I passed the bridge over Rio Tijuana. The river that joins, the river that divides. The no-man’s land. Now that’s a scary moment. First of all I was on my own on that damn bridge. Where did that entire Mexican crowd go? How did they disappear so quickly? Strange. Looking down the bridge, I could see bums scattered all over the place on the Mexican “dirty” side of the river.
And as I walked over the bridge, two of them were shouting at me, telling me to come down with gestures with their hands. Oh my god. What if more of them are waiting for me at the other side of the bridge?
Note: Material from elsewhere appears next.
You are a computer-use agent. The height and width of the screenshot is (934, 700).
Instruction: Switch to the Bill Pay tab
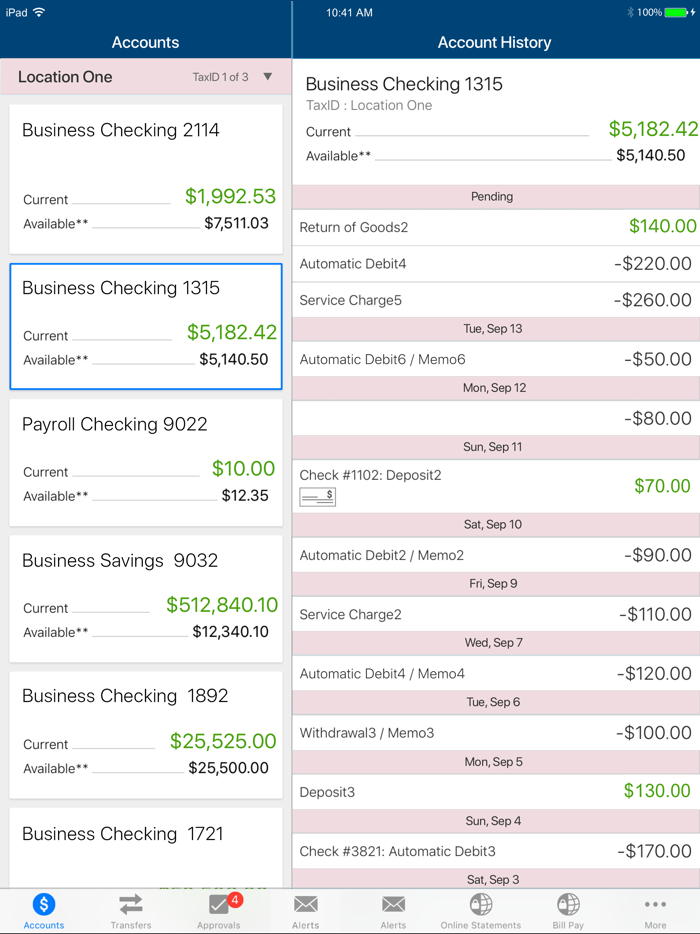coord(567,910)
I rushed my way to la Avenida Revolución, the main street of Tijuana, without any bums on the way, phew. Quite the contrary actually, once I arrived near the Avenida, it was full of Americans. So then I felt safe, but then the fact it was full of tourists bothered me too. Tourists drinking Coronas with a slice of lemon inside it, tourists eating authentic Italian pizza, tourists taking photos of them posing in front of a burro (a donkey) painted as a zebra next to a guy with a large moustache and a sombrero. Yeah. What the fuck. That was my reaction too. That’s not the Mexico I wanted to see.
So I walked to the street two blocks parallel from Revolución. And there were zero tourists there. And I didn’t feel scared. There was nothing special. Small houses, small stores, normal people. But it made me happy. I bought a bottle of water in an Oxxo (the Mexican’s omnipresent store), I bought a Mexican SIM card. Little things one might say, but I was proud of myself “surviving my way” in Mysterious and Dangerous Mexico. And got really IMPRESSED by how the people were patient and willing to do the maximum to help me. Really. Extremely good first impression about the Mexicans.
The thing is, this first impression only got better over time. Today, four months later, I just fell in love with them.